The British Broadcasting Corporation (BBC) marked Brexit Day with a “special” programme for children pouring scorn on British history and claiming “British things” don’t exist.
The skit for CBBC, which is aimed at children, was introduced by Nish Kumar, who presents a left-wing “comedy” programme for the publicly-funded broadcaster almost entirely dominated by anti-Brexit leftists, with right-leaning comics such as Geoff Norcott wheeled out only occasionally as a kind of curiosity.
Kumar has not always proved especially popular beyond the confines of his BBC studio, being booed off stage and having bread rolls thrown at him after reportedly attempting to perform a set based around “how sh*t Boris was at everything and… imperial British rule gags” as well as “why Brexit was a bad idea” in December.

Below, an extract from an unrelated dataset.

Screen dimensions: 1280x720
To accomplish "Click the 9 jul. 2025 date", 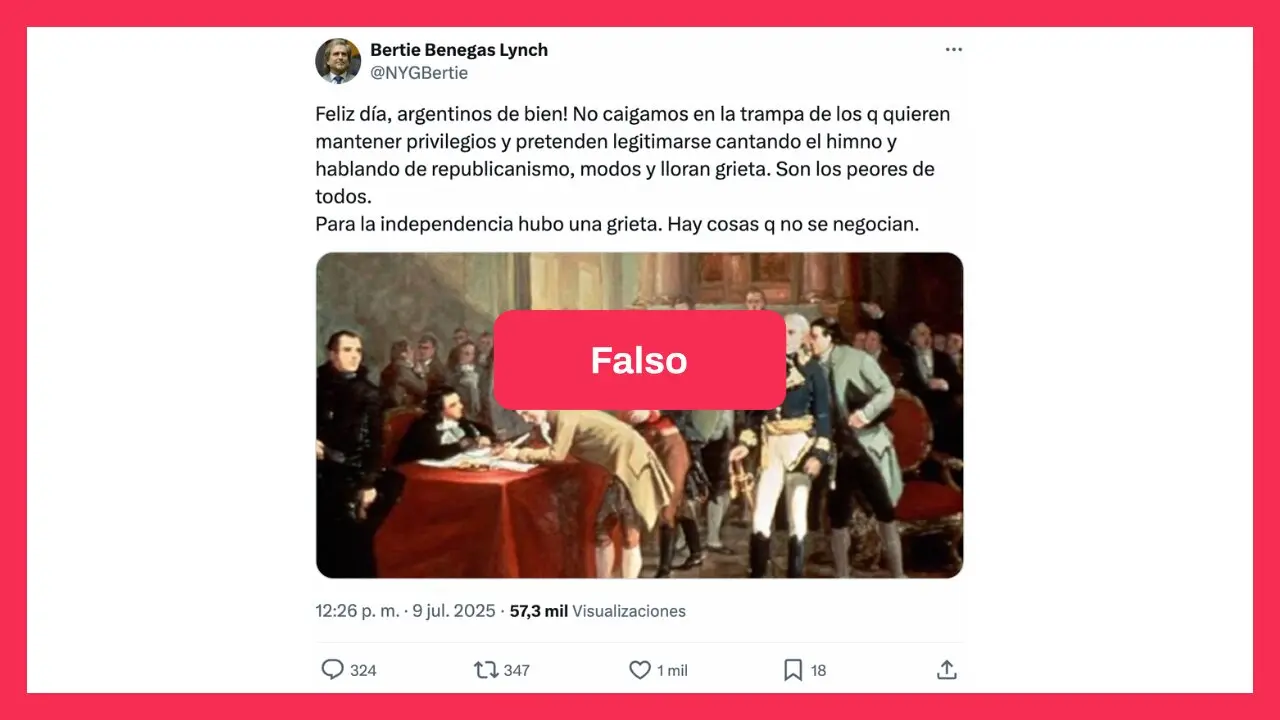I will coord(455,611).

“Imperial British rule” gags are the order of the day in the Horrible Histories skit, which sees a grotesque Queen Victoria lectured through song by her butler on why her beloved “British things” — tea, sugar, a cotton vest — are not British, but the spoils of imperialism and slavery.

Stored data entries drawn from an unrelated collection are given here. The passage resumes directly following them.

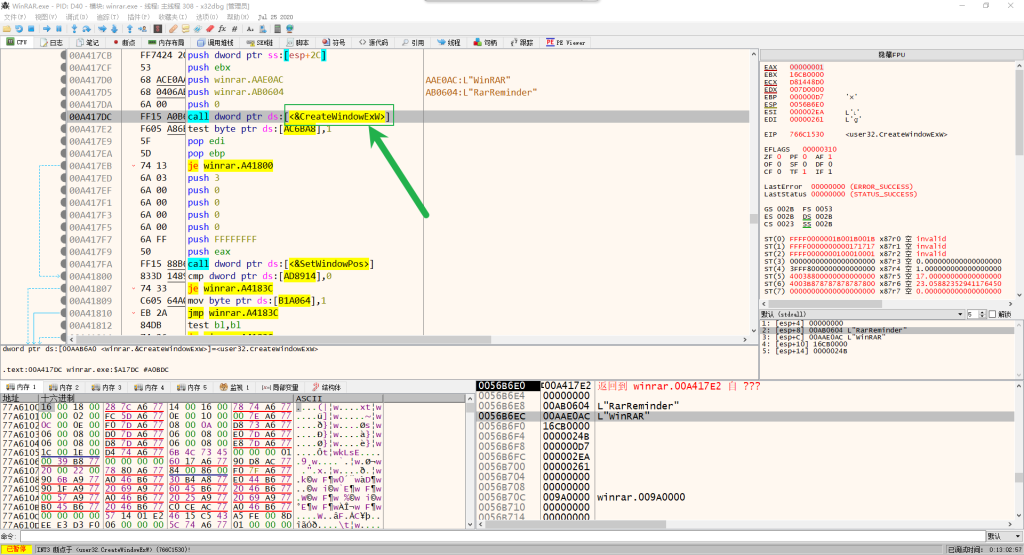
Task: Select the 内存 2 dump tab
Action: [65, 386]
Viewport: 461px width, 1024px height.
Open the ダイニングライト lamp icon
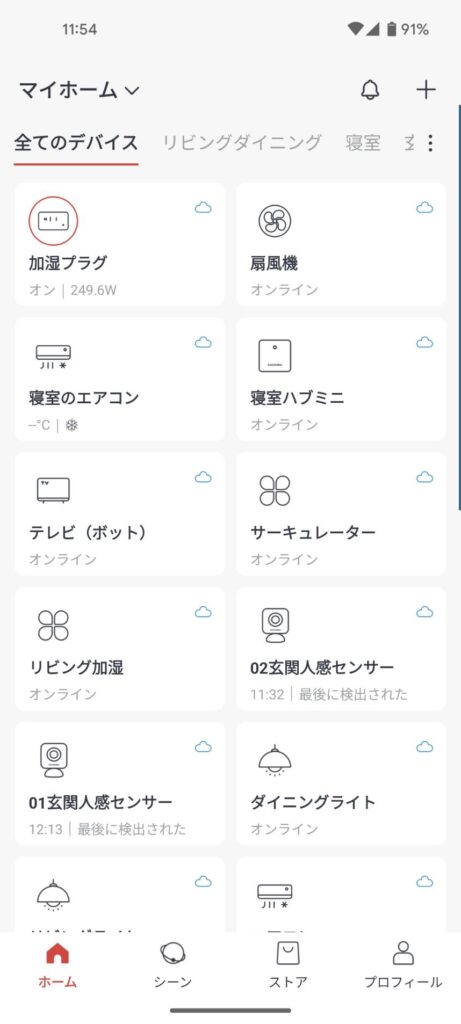[274, 761]
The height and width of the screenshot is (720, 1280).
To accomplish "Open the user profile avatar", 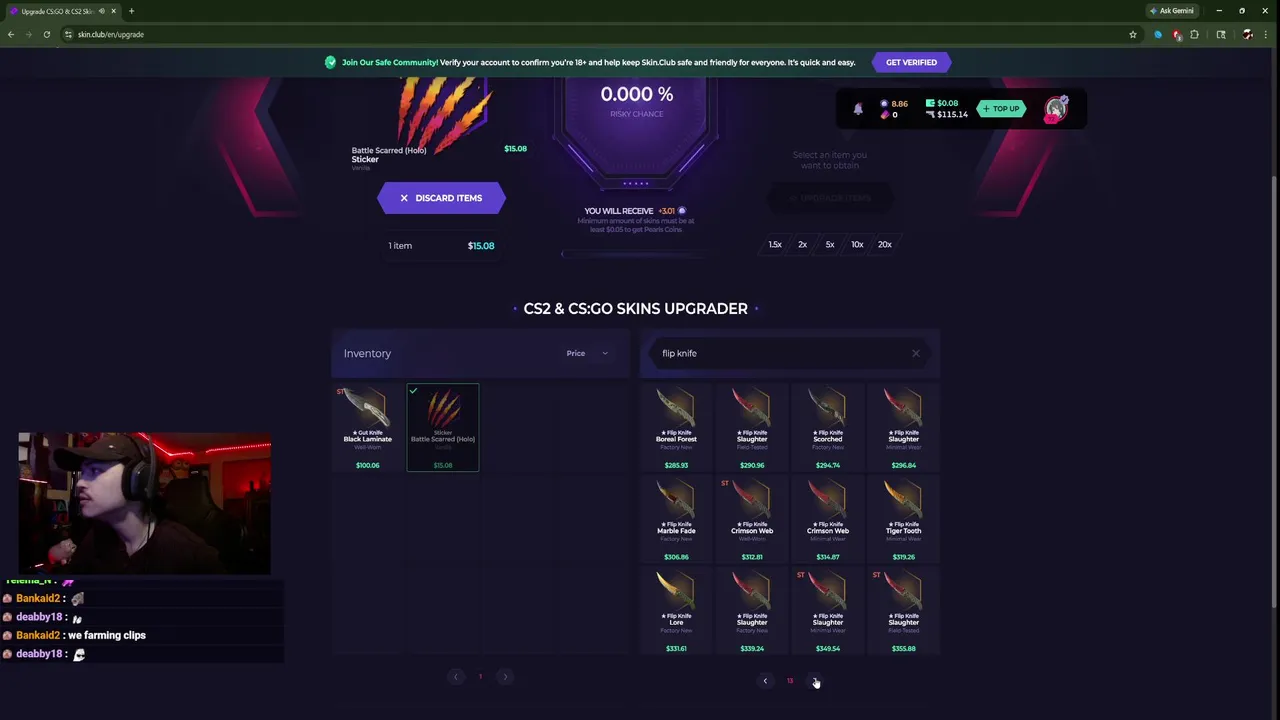I will pos(1056,109).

“Your empire’s built on fighting wars, that’s how your income’s swollen, your British things are from abroad, and most are frankly stolen,” he admonishes.
The pair go on to sing about how “Our British queen is foreign as well” — a popular refrain among left-liberals with respect to the Royal Family, but considered an absolutely impermissible description of anyone else in the country who is, as the song puts it, “of foreign descent”.

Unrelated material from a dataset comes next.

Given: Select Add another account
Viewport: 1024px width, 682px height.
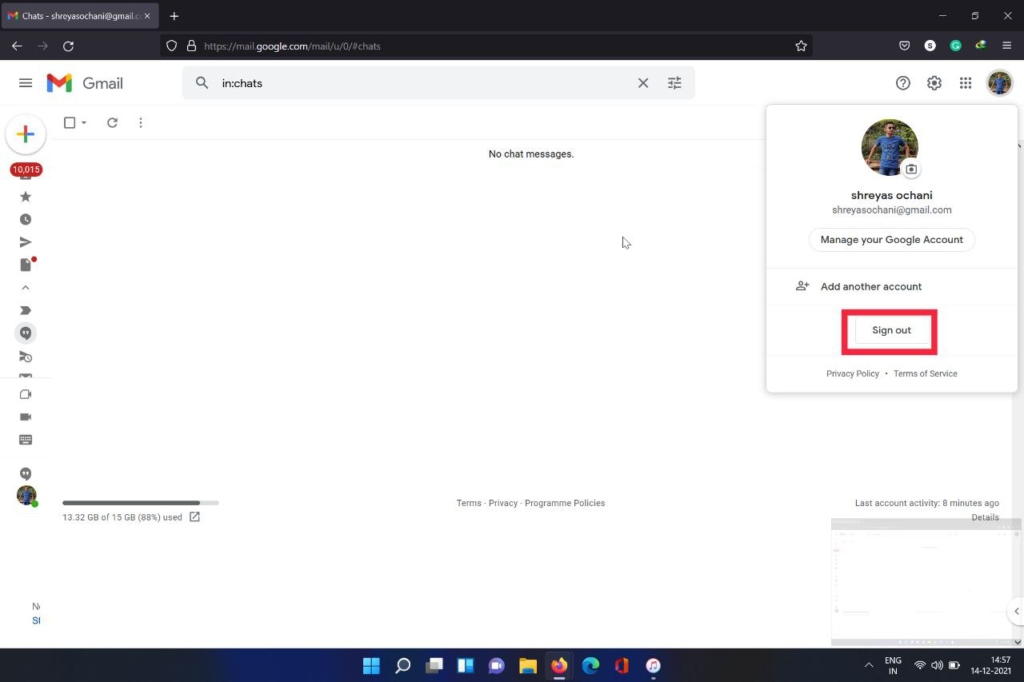Looking at the screenshot, I should pos(870,287).
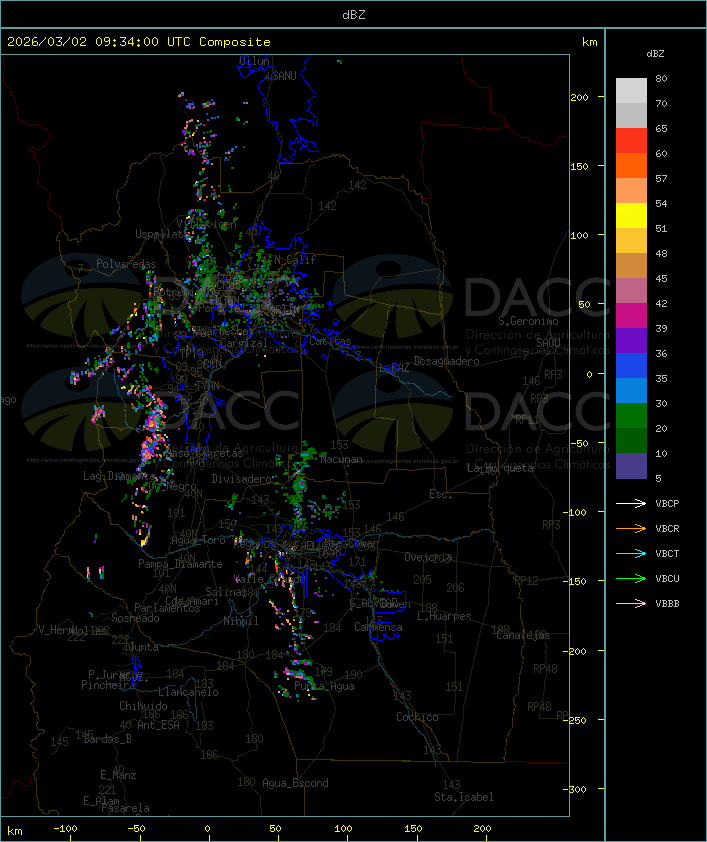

In fact, British monarchs up to the present day and including Victoria all ultimately trace their ancestry through the Scottish crown, with only a brief interlude in Continental Europe — although Horrible Histories is not known for strict fidelity to the historical record, having previously claimed that the Crusades were “a time when the Christian people of Europe decided to go to war with the Islamic people of the Middle East just because they didn’t believe in the same things.”
The BBC’s latest broadside against Britain and its history — whose connection to Brexit seems highly dubious and is not explained — appears to have been poorly received by many viewers on social media.
Even Andrew Neil, the BBC’s interrogator-in-chief — and one of its few high-profile names drawn from right-leaning media — described it as “anti-British drivel of a high order.”
“Was any of the licence fee used to produce something purely designed to demean us?” he asked, referring to the compulsory television tax which funds the corporation, with non-payment punishable by heavy fines backed by the threat of imprisonment for non-payment.